* RECORDS PROVIDED

Begin

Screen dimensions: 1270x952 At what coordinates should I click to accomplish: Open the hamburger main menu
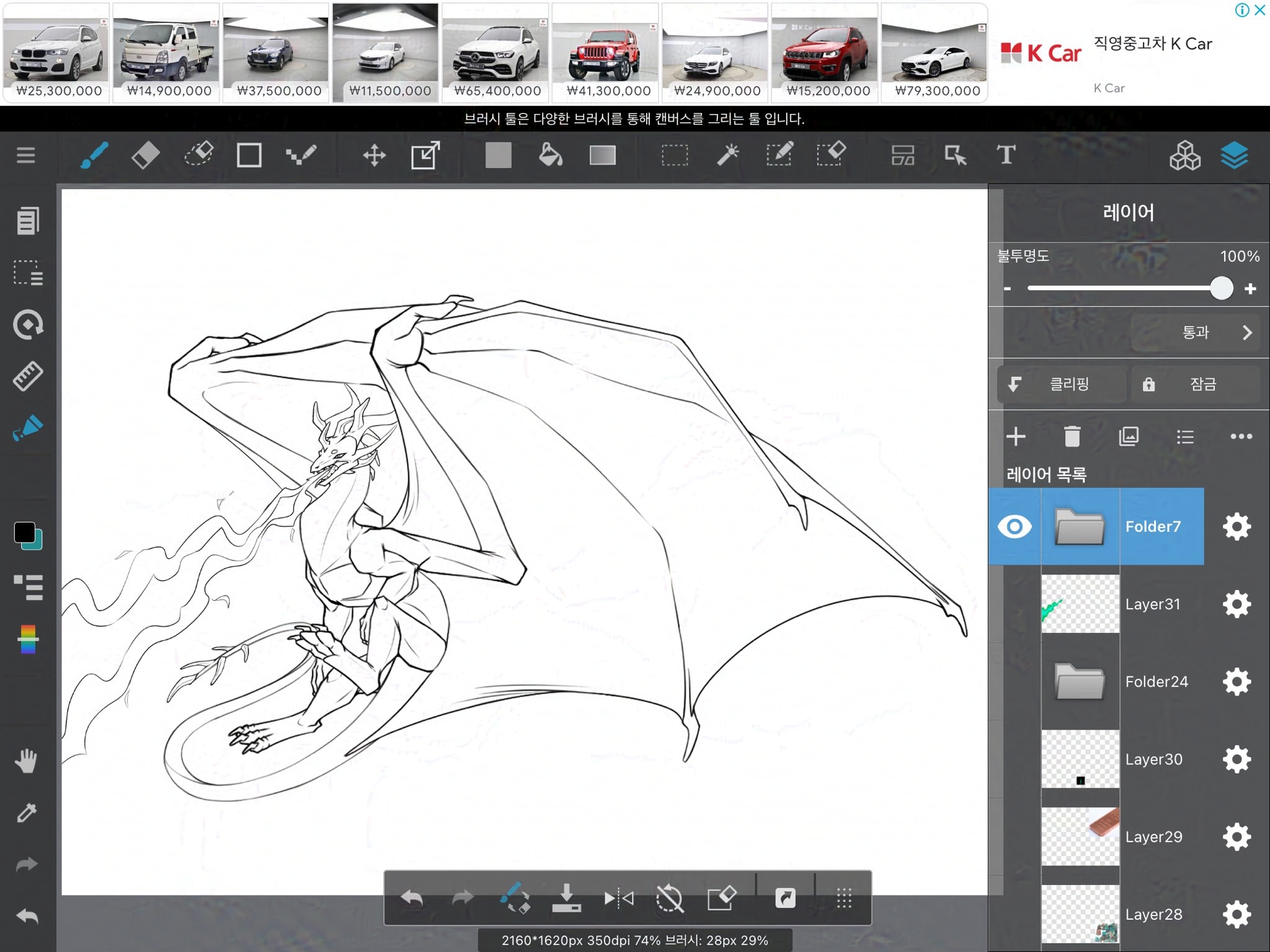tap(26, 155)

End
Begin

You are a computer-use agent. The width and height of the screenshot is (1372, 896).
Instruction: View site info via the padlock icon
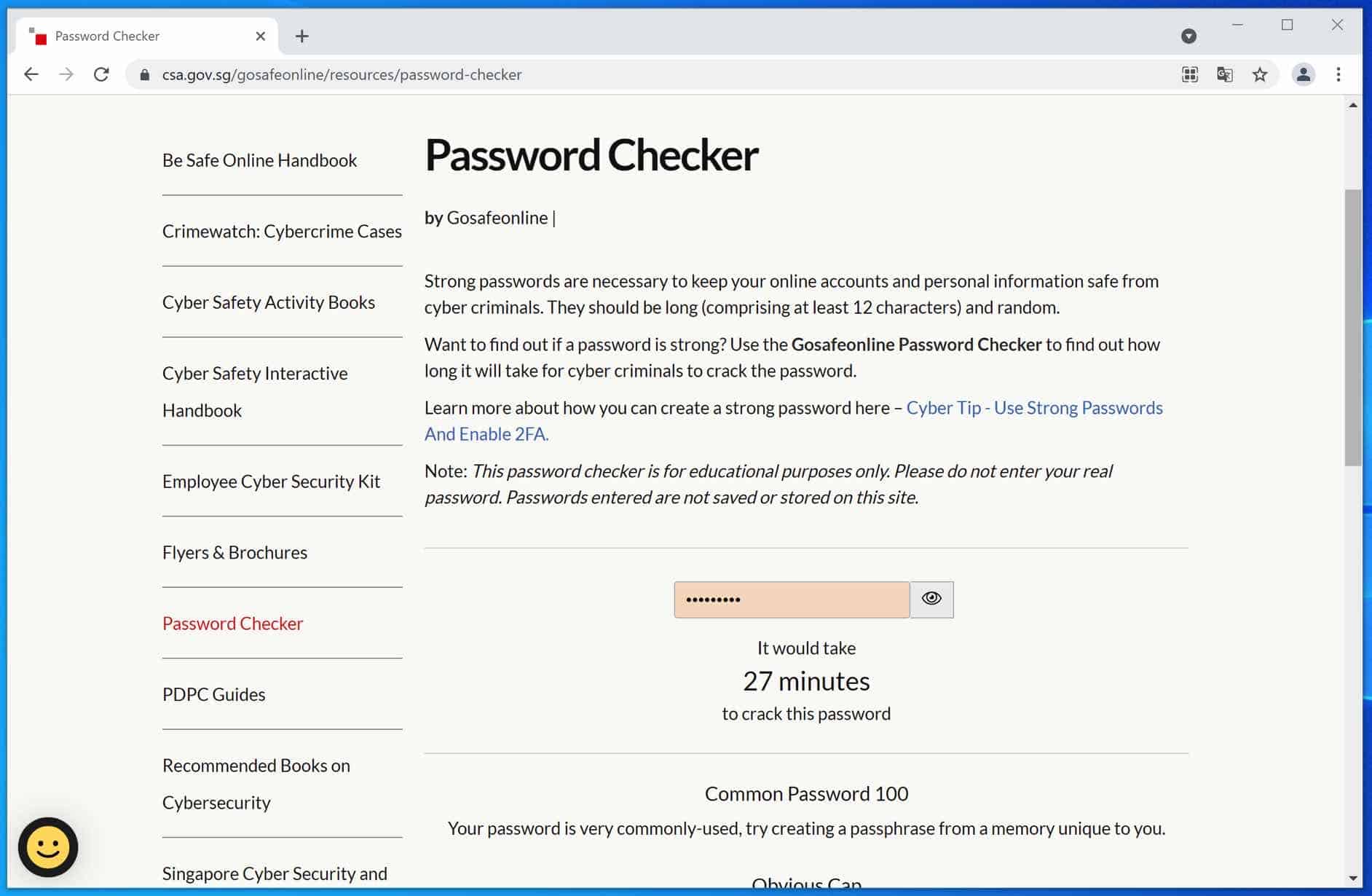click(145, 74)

End

* WHAT THE TASK ASKS
Put the part of the data that opens with the line containing "You are a computer-use" and closes with the line containing "click(145, 74)" into a numbered list, leaving out blank lines and pictures. Include both of those lines.

* THE ANSWER
1. You are a computer-use agent. The width and height of the screenshot is (1372, 896).
2. Instruction: View site info via the padlock icon
3. click(145, 74)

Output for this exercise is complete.